Flood of words

After a few rough weeks of therapy, facing my depression and also an eating disorder, after digging into my past, exploring my feelings and crying a lot, the stormy cold waves seem ridiculously gentle as they flood the beach with a crash. The ocean has always calmed me down after a storm and I´m more than ever aware the storm inside me is still raging. I let myself sink into a beach chair, inhaling the salty air as I remember her words. 

»Write it down. Everything that comes to your mind. Don’t think about it too much. Write it down and then let it go.«

I pick up my pen and notebook and start to write. 

Hey you,
I wont’t call you dad, or father. Not this time or ever again. It’s not that I didn’t want to call you dad back then but you aren’t my father. Not for me. Calling you dad is like wearing way too large shoes. I could retie them again and again, walk carefully, attentive, cautious. But when I let my guard down, I’ll stumble or worse – lose them. Like I lost you. Over and over again. 
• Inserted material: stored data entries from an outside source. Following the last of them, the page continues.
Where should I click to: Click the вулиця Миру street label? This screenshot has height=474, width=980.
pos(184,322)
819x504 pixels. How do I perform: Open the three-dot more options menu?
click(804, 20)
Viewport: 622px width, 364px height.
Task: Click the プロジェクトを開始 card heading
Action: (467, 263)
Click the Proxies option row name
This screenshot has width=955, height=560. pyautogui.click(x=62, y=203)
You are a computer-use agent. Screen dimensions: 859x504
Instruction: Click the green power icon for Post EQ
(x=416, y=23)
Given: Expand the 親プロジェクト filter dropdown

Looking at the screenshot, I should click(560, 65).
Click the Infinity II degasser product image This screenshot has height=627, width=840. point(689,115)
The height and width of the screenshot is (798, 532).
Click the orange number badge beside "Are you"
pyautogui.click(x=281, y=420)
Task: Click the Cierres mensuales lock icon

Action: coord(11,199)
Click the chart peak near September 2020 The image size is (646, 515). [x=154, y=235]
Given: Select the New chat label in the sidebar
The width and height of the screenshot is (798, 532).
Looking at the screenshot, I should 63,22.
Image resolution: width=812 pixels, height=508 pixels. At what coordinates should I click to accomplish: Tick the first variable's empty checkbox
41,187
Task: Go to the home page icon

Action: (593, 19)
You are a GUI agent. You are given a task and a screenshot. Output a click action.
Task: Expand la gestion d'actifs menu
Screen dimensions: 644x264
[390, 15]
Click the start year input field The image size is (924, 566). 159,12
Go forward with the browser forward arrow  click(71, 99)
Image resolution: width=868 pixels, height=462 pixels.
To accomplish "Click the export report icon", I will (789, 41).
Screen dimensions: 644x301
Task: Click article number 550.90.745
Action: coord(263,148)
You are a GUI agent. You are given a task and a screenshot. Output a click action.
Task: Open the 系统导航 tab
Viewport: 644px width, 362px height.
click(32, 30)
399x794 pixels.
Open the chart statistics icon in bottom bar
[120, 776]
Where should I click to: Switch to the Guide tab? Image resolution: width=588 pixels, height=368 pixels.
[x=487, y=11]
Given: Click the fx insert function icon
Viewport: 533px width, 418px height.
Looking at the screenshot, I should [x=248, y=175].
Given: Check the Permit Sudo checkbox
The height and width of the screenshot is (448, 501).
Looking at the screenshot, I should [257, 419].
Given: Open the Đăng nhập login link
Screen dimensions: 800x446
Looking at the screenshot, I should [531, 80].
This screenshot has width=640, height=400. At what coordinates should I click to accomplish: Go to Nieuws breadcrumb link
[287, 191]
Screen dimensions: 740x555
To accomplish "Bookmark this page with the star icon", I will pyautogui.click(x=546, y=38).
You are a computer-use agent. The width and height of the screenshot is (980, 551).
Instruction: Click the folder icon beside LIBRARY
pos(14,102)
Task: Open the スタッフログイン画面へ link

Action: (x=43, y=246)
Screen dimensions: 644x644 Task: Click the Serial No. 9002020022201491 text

I won’t try to find the words for what you’ve done to me. The pain pulsates deep down inside my heart and soul, that no word could describe the consequences your manners and behaviour had on my life and still have. My lifelong company is a deep grief, a mourning misery clinging to everything I touch, infecting every relationship and decision I make. 

You are the shadow of my life. Pulling me down, making me feel anxious and weak. You made me live my life on the safe side so I don’t get hurt. 

I’m writing this because I need to learn to let go. Let go of your shadow and live my life unfiltered. Bare and vulnerable. I need to learn that you’ve never been the dad I deserved or needed. And you never will. Someone else did your job and he did everything he could to fix the mess you made but these itchy scars remain forever.

You let go of me a long time ago so why can’t I? Whenever I needed you the most you abandoned me because you failed to face yourself. I wanted to be loved. By you. I played a role and lied just to please you. Only you. It was never enough. 

I was never enough. 

The world always revolved around you and your narcissistic opinion. Maybe that’s why I often gravitate to people like you. People that inhale all my energy until I disappear completely. Like a black hole inhaling stars you stole all of my light.

I learned to live without you when I was a child. I knew things might never change but I’d lie if I said I hadn’t hoped that they would. For me and you. Maybe if I had been the way you wanted me.

Stronger. Better. Perfect.

I forgot I was just a child. You forgot I was just a child.For a very long time I used to blame myself for your lack of love for me. I was sure I didn’t even deserve your love. That I was unworthy of it. 

Unworthy of any kind of love. 

Unworthy in general. 

I didn’t know I was emotionally abused by you. No surprise my first boyfriend was narcissistic like you. Toxic like you.  Abusive like you. But the sexual abuse could never numb the pain you made me feel. The pain of a little girls broken, abandoned heart. I was a misfit in my own body. A misfit in my own heart. I had no idea of love. Actually I didn’t think love was even a thing anymore. A romantic lie at least. 

You weren’t man enough to take charge of what you did, cravenly hiding behind your mistakes. In fact you thought you were the victim, proud of how you dealt with things. I had to learn the hard way but I’m finally awake.

You have no more power. Not over me. Not anymore. 

And while all the girls back in school were talking proudly about their fathers and boyfriends I smiled, quiet tears running down my face. I will forever miss the father you should have been because only a coward smiles while his daughter drowns in tears.

Farewell Shadow,

I close the notebook and take a deep breath as familiar voices are drifting over the beach. My sons and husband are strolling up to me.
»Mommy, look what I found. A seashell. Isn’t it beautiful?«, my 4 year old says.
»It’s broken. I told him to pick another one but he didn’t listen.«, my 7 year old adds with a shrug.
»So what? He likes it.«, my husband says, ruffling his hair.
He then takes my hand, looking up at me.